Youre awesome Shawn! Cant thank you enough


----------



## FWTX (Feb 9, 2011)

Excellent hit Shawn - enjoy Conner.


----------



## k-morelli (Jun 22, 2011)

nice hit.. enjoy the smokes Conner


----------



## Zogg (Aug 31, 2010)

cant tell how long the padron is but looks like a delicias or a 2000

LOVE those things.

awesome you get to try a 2002, cause youre gonna go buy a mazo of em pretty quickly 


nice hit!


----------



## NoShhhSherlock (Mar 30, 2011)

Shawn hits Hard! Enjoy the sticks, they look great :hat:


----------



## rajuabju (Sep 14, 2008)

great selection of sticks!!! nice bomb and enjoy the smokes!


----------



## quo155 (Aug 10, 2010)

Them ZK's are at it brother...enjoy! :smoke:


----------



## Oldmso54 (Jul 31, 2010)

Had to help you build that stash Conner! The Padron is a Delicias Maduro, the Bolivar is a Bolivar Cofridia Suntuoso En Tubo (from JR cigars), the Savinelli is an ELR (Extremely Limited Edition) and the Maria Mancini is the "DeGualle" size ( as opposed to the "Magic Mountain" size that most Mancini lovers smoke). Enjoy Bro!


----------



## sweater88 (Jul 31, 2011)

I recently joined this site and just figured out what a bombing is. You people have to the coolest bunch of people in the world. Obviously no elitists aloud around here, which is my kind of scene. smoke um if you got em!!!!!


----------



## max gas (Apr 11, 2011)

Way to help a brother out Shawn. and we thought all you ZK's did were bully people. :razz:

Enjoy those sticks Conner, they look great.


----------



## Shibby (Jul 13, 2011)

Oldmso54 said:


> Had to help you build that stash Conner! The Padron is a Delicias Maduro, the Bolivar is a Bolivar Cofridia Suntuoso En Tubo (from JR cigars), the Savinelli is an ELR (Extremely Limited Edition) and the Maria Mancini is the "DeGualle" size ( as opposed to the "Magic Mountain" size that most Mancini lovers smoke). Enjoy Bro!

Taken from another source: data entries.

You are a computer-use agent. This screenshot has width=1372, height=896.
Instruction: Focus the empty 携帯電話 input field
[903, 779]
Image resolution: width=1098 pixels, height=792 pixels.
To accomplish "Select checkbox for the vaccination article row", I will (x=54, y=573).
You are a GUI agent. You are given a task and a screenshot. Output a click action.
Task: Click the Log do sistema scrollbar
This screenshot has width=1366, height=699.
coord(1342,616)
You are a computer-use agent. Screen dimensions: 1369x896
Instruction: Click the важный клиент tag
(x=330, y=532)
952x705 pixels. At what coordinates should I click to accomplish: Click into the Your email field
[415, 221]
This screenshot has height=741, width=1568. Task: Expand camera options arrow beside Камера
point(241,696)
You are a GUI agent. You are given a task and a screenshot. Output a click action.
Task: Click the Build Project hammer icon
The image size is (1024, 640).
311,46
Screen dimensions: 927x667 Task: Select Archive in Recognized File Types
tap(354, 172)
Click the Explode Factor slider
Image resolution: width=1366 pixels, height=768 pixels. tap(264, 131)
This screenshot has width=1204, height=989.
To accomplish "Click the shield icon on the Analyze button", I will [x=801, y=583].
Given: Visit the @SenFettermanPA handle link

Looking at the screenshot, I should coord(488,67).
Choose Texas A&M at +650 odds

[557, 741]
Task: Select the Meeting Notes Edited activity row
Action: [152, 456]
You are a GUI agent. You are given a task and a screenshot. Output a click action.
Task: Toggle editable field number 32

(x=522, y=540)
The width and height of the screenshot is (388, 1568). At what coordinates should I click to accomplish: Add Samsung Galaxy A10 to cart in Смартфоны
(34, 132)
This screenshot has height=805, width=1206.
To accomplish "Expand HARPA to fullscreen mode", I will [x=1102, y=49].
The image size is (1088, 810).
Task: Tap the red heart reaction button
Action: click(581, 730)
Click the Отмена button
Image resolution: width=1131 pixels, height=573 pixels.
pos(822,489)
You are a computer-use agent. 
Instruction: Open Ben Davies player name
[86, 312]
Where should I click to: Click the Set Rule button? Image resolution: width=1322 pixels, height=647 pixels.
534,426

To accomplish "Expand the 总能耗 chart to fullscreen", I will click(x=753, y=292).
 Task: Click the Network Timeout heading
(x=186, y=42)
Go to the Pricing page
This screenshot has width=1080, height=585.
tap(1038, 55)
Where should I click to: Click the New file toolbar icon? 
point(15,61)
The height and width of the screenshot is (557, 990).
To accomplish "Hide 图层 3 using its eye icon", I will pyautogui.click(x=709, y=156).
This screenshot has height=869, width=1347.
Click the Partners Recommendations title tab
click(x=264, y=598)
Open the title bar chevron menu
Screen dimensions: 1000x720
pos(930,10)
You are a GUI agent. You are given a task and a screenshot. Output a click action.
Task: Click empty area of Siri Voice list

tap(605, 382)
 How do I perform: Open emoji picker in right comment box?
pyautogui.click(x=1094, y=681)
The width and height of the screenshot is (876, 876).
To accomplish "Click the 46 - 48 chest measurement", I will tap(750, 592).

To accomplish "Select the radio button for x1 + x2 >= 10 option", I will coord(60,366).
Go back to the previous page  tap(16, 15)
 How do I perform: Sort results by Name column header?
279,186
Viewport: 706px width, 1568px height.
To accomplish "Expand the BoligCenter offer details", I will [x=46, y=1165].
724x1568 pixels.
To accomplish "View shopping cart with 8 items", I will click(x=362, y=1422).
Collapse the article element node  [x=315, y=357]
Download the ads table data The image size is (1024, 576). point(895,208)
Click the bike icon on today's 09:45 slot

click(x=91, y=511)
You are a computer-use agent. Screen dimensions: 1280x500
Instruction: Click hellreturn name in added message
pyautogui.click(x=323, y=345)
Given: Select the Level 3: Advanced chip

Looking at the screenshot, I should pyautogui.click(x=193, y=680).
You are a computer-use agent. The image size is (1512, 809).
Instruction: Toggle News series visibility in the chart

Thanks a bunch Shawn! The bomb is appreciated, but remember, when my stash grows, i now have you address :spy:


----------



## mturnmm (May 18, 2011)

That almost looks like mine!!


----------



## Shibby (Jul 13, 2011)

Haha. Guess you were the other solo bomb he posted about. Shawn has outdone himself


----------



## crburchett (Jul 18, 2011)

Nice smokes enjoy them!


----------



## djangos (Mar 14, 2011)

Shawn is taking after Ron!


----------



## Oldmso54 (Jul 31, 2010)

djangos said:


> Shawn is taking after Ron!


Never Sandeep - unless I happen to win the lottery - then MAYBE! Plus I remember not to long back when you were carpet bombing everything that moved on Puff - don't sell yourself short there my brother!!


----------